Le père de la parabole n’est pas non plus sans reproche. Il semble n’avoir aucune sensibilité face au sentiment de gêne et de honte qui habite son cadet, et n’a pas l’air de reconnaître la frustration de son aîné. C’est comme si une seule chose lui importait : le rêve d’une vraie vie de famille, le rêve d’être pour vrai ce qu’il est, un père (11 mentions dans notre texte), le rêve d’une vie commune marquée par l’amour réciproque. Voilà qui révèle, me semble-t-il, qu’il habite un tout autre pays que ses fils : celui de la grâce, de la gratuité. C’est un homme capable d’être « ému aux entrailles ». Il ne laisse même pas au cadet le temps de finir la phrase qu’il avait préparée : « Traite-moi comme un de tes serviteurs »; au contraire, il se penche et il l’embrasse. Et il cherche à reconstituer la famille (« ton frère ») en voulant réintégrer l’aîné.
Que pouvons-nous donc retirer de ce constat de l’opposition entre deux mondes, deux logiques?
Est-ce que nous n’approchons par là de ce qui a été au cœur de la mission de Jésus, lui qui a toujours refusé de voir la vie sous l’angle du mérite et qui a toujours invité à habiter, comme lui, le monde de la gratuité pure?
Jésus ne voit pas Dieu comme un Dieu qui prend. Le Dieu qu’il nous reflète est un Dieu qui donne. N’a-t-il pas « tellement aimé le monde qu’il a donné son Fils pour que le monde ait la vie »? Jésus ne nous invite-t-il pas à demander avec confiance « Donne-nous aujourd’hui notre pain »? Comment rester insensible à la comparaison que fait Jésus avec notre propre expérience de la paternité et de la maternité : « Si vous, vous donnez de bonnes choses à vos enfants, combien plus votre Père donnera son Esprit Saint à ceux qui le demandent ». À l’approche de Pâques, comment ne pas entendre déjà la parole du jeudi saint : « Je vous laisse la paix, je vous donne ma paix »? Et comment ne pas garder au cœur de notre vie chrétienne le souvenir de celui qui, exprimant le plus grand amour en donnant sa vie pour ses amis, prend et rompt le pain en le donnant « Prenez, mangez », élève et bénit la coupe en la donnant : « Prenez, buvez »? Qu’est-ce qu’il nous donne encore? Ah oui! « Je vous donne un commandement nouveau : Aimez-vous les uns les autres, comme je vous ai aimés ».

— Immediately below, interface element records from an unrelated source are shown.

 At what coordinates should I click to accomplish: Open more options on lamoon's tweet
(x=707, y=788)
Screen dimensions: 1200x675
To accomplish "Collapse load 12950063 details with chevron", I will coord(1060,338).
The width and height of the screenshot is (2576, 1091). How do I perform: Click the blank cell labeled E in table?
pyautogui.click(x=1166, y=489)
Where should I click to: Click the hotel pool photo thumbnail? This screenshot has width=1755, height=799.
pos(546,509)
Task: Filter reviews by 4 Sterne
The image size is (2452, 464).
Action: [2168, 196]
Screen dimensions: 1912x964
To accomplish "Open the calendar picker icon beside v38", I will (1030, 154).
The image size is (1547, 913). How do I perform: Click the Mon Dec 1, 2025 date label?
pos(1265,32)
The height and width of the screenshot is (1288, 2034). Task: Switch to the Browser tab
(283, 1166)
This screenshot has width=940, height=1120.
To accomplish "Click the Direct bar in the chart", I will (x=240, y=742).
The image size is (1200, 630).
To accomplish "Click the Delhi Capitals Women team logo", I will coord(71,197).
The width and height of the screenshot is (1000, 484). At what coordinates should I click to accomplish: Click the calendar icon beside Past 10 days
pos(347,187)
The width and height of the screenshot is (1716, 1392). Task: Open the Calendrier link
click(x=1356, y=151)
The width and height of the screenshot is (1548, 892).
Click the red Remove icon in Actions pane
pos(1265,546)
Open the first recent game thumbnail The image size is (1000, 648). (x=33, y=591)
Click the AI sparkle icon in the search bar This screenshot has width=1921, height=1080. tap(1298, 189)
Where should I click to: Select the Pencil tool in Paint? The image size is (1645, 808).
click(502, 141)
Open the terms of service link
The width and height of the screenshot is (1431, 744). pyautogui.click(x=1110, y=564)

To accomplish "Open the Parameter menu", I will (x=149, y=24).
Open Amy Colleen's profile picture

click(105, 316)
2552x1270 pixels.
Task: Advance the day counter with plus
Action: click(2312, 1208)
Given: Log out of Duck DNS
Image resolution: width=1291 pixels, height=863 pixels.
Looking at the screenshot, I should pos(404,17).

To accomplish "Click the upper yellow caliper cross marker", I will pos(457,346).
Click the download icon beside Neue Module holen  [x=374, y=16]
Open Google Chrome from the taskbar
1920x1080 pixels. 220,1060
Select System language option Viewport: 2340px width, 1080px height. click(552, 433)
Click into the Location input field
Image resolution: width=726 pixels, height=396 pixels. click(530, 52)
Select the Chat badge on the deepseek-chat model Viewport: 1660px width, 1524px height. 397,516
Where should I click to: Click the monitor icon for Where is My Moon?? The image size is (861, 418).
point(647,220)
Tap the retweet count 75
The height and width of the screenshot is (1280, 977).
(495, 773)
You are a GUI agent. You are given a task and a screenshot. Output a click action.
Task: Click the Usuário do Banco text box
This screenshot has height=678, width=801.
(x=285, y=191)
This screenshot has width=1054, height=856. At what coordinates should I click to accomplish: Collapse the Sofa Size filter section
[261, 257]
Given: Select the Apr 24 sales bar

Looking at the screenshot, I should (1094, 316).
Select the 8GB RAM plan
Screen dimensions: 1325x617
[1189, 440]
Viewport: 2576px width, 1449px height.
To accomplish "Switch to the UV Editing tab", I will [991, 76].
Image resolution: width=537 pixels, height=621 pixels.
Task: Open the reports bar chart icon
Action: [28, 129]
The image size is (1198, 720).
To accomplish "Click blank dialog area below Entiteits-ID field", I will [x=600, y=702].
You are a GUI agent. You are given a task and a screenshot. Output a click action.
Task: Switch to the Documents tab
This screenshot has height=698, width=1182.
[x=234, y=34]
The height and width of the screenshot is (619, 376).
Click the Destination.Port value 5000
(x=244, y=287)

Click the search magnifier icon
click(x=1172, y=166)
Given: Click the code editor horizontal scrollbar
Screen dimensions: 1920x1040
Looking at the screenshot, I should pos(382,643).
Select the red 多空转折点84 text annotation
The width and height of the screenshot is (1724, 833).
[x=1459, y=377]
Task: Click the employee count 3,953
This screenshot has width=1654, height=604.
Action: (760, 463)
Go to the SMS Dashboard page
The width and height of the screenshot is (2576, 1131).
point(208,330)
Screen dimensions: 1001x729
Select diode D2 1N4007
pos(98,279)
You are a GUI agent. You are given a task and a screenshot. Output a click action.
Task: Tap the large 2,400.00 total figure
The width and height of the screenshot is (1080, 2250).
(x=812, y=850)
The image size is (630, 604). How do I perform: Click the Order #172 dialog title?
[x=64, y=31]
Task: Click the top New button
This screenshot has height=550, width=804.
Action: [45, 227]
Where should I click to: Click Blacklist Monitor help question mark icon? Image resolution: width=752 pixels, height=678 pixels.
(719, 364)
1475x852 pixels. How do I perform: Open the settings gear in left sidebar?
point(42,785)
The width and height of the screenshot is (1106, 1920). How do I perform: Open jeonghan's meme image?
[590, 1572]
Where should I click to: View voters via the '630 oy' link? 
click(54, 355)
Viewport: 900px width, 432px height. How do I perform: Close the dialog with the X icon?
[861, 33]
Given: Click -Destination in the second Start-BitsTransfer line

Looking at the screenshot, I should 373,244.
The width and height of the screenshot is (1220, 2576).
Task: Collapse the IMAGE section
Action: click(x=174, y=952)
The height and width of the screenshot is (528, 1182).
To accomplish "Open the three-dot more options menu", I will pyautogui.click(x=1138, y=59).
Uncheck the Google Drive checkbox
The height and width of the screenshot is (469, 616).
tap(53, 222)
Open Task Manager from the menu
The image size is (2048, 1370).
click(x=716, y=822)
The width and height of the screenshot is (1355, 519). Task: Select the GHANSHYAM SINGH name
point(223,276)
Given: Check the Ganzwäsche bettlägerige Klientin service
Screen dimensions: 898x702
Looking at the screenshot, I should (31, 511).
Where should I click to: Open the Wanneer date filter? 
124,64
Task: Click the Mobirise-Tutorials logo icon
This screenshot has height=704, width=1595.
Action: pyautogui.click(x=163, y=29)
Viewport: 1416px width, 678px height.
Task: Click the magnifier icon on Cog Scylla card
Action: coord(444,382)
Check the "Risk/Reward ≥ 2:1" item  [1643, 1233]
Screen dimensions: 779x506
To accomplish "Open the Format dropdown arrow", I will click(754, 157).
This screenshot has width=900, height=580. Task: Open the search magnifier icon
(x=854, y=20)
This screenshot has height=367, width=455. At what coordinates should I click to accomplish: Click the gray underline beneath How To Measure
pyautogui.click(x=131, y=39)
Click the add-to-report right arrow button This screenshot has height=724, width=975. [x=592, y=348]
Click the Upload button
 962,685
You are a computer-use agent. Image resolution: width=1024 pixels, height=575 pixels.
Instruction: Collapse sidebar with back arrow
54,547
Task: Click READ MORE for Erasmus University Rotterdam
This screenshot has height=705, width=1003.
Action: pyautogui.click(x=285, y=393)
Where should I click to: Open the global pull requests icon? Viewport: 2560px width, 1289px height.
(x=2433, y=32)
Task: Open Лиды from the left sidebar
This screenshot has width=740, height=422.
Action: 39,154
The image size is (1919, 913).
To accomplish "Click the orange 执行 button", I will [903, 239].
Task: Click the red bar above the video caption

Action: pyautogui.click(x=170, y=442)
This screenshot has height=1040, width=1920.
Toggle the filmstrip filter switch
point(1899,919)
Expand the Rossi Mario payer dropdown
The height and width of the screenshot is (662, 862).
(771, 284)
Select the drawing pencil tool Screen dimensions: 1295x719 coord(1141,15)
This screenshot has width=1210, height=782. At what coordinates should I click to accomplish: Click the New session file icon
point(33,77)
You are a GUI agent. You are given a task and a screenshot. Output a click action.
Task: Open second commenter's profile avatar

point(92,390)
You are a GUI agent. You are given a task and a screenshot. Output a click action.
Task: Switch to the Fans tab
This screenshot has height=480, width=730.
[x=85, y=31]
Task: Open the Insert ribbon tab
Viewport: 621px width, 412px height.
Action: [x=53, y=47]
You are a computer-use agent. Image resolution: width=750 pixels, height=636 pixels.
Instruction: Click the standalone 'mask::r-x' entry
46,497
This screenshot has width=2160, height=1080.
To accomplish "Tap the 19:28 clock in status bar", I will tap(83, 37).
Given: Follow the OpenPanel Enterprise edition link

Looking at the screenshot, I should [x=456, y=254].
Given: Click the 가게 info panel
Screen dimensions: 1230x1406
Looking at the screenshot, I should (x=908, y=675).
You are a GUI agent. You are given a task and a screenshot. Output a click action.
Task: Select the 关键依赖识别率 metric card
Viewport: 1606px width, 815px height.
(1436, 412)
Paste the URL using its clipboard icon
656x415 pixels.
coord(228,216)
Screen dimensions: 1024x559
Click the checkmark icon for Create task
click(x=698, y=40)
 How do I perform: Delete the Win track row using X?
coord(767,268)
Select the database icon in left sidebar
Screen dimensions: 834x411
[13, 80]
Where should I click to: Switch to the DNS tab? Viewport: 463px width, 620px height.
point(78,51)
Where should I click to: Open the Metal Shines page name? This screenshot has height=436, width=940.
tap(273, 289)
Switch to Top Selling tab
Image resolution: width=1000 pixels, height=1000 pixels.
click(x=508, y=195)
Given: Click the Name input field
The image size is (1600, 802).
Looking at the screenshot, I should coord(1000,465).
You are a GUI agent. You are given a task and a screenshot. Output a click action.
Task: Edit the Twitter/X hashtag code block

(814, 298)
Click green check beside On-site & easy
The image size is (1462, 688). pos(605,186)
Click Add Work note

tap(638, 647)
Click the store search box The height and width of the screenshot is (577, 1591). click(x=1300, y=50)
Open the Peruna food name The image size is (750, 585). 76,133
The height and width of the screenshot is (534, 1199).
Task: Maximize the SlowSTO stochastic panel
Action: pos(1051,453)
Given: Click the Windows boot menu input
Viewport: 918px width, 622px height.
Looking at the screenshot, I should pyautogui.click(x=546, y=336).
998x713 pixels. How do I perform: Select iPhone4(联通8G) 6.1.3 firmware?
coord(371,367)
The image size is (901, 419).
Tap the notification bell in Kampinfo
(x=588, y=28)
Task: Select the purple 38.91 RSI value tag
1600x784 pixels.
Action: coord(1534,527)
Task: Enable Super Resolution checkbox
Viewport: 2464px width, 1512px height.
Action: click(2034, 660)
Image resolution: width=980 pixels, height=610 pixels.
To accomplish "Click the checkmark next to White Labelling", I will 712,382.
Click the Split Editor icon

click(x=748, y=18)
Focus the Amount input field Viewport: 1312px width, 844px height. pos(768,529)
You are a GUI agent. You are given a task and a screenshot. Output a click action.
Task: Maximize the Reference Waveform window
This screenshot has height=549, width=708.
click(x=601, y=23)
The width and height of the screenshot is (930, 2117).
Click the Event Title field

Mais entre nous, comme la gratuité nous est difficile à vivre, à recevoir! Ne sommes-nous pas désespérément accrochés à une logique du mérite, qui peut conduire jusqu’au sentiment angoissant de ne jamais en faire assez, de ne jamais être à la hauteur? Pourquoi nous est-il si difficile d’apprendre à recevoir? Un cadeau, par exemple, ou une invitation, ou un compliment. Nous avons peine à nous imaginer redevables. Souvent, l’attention gratuite, les petits gestes gratuits nous prennent par surprise, ils peuvent même nous mettre mal à l’aise.
Cela a des conséquences spirituelles importantes. La tradition spirituelle protestante affirme que nous sommes sauvés par la grâce seule. Imméritée. Laissés à nous-mêmes, nous réagissons comme les employés outrés d’une autre parabole, qui reçoivent le salaire convenu mais s’insurgent contre le fait que le maître en donne autant à ceux qui ont peu travaillé. Nous acceptons difficilement que le publicain quitte le temple justifié et non le pharisien irréprochable et, comme les scribes et les pharisiens, que Jésus fasse « bon accueil aux collecteurs d’impôt et aux pécheurs et mange avec eux ».
En un mot, la logique de la grâce dans laquelle Jésus nous propose de vivre heurte de front notre sentiment spontané. Alors, dans le moment de silence qui vient, demandons au Dieu qui donne, gratuitement, de nous faire au moins de nous approcher de la joie qu’il nous promet si nous arrivons à entrer dans son monde, celui de la grâce excessive. Amen.